#### Task to complete:
The expected output is each line below containing "logo", copied in full.

#### Provided entries:
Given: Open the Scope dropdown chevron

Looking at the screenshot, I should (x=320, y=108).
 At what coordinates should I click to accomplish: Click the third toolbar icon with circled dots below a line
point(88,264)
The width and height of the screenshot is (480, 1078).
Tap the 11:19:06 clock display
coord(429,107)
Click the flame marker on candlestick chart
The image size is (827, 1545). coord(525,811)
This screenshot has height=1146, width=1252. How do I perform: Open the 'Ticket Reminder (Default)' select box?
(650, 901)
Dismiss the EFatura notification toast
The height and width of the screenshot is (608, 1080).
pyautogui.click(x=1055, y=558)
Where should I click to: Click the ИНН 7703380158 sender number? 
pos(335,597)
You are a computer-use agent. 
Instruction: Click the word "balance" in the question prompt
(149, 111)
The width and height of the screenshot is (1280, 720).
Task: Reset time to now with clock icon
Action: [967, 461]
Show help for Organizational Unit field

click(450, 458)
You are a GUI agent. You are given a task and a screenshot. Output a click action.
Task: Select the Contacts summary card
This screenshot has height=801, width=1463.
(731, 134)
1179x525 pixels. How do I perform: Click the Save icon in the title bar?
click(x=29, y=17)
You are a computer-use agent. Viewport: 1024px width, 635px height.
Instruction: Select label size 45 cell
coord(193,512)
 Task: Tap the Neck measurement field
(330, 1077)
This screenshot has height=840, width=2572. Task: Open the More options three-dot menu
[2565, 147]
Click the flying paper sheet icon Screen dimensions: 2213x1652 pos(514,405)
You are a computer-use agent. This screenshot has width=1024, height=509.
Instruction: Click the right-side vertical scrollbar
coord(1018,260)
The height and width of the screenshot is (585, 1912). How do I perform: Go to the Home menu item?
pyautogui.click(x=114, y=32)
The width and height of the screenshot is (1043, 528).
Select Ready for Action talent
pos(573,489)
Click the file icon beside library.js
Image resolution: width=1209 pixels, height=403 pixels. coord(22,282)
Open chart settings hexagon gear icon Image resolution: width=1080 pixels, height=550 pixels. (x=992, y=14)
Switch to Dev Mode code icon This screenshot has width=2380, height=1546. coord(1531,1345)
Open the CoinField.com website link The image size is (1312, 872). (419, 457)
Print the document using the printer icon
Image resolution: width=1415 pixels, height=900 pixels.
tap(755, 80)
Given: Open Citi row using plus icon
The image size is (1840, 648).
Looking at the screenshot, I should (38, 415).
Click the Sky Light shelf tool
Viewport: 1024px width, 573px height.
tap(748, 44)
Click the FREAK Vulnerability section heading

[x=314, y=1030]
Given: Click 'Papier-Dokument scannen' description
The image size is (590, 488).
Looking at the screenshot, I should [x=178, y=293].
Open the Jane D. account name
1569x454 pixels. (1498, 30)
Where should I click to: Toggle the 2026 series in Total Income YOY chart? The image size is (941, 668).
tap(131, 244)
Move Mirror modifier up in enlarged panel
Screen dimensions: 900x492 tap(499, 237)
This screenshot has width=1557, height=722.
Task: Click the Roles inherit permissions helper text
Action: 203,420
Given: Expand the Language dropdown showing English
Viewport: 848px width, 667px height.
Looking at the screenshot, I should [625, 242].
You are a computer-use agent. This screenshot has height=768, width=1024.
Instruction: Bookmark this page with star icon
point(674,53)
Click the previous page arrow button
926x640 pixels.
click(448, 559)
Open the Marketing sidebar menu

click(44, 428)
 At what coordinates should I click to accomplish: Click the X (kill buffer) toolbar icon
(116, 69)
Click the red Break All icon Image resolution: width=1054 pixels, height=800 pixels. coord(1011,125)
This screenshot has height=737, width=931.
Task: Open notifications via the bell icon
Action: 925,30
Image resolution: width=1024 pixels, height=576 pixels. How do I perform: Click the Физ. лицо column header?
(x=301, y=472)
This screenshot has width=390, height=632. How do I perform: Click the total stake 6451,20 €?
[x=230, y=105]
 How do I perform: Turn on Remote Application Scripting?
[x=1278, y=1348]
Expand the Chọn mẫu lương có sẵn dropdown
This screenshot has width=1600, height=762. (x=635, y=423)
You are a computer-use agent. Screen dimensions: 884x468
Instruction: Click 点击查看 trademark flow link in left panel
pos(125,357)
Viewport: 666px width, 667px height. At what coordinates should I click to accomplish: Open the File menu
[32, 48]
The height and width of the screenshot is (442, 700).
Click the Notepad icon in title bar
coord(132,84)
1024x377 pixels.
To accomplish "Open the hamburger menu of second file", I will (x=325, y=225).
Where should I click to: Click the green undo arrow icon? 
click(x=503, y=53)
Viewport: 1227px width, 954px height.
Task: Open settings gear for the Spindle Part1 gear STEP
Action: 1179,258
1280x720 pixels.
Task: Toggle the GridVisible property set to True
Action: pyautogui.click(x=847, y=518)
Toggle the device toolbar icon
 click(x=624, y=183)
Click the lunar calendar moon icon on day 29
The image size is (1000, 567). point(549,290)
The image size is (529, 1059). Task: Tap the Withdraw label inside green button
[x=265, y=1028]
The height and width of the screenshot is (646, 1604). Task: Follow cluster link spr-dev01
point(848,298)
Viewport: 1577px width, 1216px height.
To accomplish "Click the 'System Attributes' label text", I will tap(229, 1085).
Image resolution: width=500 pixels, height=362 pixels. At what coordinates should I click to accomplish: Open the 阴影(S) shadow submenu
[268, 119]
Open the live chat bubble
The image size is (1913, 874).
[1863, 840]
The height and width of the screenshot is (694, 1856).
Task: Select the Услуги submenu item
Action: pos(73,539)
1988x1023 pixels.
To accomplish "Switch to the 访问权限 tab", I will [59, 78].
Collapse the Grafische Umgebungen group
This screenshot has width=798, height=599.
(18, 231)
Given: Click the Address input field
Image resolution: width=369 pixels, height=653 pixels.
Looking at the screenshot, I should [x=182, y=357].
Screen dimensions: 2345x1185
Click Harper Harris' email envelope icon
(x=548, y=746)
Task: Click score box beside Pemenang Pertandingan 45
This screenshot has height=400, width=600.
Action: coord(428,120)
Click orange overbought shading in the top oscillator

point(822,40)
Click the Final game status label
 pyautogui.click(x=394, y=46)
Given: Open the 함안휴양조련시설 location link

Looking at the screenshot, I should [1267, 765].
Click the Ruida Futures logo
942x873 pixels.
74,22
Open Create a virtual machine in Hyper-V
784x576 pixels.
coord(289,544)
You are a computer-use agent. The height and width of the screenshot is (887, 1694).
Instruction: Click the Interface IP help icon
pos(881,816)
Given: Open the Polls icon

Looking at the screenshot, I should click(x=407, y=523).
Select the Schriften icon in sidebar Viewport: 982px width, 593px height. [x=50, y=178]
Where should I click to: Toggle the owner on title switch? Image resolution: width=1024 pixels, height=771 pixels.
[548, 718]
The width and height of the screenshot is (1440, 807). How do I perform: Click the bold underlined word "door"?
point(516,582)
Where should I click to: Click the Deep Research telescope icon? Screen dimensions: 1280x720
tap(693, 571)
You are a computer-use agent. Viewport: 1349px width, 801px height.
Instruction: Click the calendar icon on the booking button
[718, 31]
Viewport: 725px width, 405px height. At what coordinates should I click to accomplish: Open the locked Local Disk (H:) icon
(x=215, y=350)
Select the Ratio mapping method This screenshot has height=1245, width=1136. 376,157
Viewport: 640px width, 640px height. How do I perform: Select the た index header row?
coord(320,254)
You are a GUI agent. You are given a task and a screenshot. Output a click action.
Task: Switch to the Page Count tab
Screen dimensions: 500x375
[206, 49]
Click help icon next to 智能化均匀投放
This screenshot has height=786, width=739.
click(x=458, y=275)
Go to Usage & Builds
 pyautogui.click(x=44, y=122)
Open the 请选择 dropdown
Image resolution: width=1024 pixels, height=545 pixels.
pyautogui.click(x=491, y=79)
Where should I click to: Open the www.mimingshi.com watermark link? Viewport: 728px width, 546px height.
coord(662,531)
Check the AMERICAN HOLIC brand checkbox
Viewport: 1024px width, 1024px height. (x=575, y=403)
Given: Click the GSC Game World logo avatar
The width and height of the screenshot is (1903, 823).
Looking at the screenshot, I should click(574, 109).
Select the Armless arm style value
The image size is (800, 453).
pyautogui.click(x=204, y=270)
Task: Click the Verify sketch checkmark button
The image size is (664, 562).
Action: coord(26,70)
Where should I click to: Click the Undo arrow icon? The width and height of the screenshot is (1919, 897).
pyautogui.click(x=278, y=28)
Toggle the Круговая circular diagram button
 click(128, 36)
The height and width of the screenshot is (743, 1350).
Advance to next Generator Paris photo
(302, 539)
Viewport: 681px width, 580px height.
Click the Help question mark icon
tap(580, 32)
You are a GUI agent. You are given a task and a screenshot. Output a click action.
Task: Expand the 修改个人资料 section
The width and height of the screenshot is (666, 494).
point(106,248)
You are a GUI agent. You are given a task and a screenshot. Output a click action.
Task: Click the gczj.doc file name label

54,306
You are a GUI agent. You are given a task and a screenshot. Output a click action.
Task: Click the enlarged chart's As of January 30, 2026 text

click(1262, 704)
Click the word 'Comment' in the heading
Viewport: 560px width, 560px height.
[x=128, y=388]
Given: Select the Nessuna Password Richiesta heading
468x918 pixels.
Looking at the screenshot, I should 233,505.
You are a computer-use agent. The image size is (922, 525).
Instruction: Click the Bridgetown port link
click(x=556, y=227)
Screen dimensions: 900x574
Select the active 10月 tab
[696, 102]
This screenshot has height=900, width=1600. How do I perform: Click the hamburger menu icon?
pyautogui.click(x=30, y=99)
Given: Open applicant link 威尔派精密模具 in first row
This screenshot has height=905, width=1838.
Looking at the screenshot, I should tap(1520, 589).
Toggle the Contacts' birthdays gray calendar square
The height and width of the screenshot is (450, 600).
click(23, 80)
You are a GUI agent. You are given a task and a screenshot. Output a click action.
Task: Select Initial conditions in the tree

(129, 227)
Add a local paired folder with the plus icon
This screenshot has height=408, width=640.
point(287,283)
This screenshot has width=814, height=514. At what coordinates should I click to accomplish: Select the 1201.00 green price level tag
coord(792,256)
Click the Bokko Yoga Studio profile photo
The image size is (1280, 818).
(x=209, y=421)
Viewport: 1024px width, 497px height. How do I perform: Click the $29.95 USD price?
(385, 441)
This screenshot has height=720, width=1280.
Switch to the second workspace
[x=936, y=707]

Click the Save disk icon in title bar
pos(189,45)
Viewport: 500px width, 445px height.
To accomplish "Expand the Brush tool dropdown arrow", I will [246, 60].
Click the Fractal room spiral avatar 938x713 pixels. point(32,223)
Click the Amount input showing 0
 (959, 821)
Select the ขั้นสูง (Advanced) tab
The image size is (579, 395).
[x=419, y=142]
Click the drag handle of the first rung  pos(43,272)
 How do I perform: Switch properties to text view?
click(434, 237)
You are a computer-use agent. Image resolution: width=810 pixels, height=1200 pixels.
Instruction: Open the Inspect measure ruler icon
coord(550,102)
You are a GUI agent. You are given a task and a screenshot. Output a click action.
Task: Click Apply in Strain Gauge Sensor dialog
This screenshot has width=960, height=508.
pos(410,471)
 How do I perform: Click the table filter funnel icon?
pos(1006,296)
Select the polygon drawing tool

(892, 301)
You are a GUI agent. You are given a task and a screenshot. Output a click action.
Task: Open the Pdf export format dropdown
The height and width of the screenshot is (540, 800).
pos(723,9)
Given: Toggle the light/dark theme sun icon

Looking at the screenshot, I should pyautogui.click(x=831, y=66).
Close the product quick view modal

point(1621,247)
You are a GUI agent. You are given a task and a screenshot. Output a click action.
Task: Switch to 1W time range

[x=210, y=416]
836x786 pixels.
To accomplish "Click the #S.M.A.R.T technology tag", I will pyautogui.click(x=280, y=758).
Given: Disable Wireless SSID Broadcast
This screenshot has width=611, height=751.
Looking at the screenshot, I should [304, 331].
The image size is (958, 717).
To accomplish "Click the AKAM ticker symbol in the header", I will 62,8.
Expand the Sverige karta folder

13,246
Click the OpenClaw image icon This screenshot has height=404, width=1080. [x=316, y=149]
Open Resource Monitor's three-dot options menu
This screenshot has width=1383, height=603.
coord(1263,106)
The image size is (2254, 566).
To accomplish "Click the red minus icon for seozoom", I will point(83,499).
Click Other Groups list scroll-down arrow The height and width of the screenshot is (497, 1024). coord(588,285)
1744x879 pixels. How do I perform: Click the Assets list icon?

#### Answer to the problem:
Click the Ruida Futures logo
Given: Click the GSC Game World logo avatar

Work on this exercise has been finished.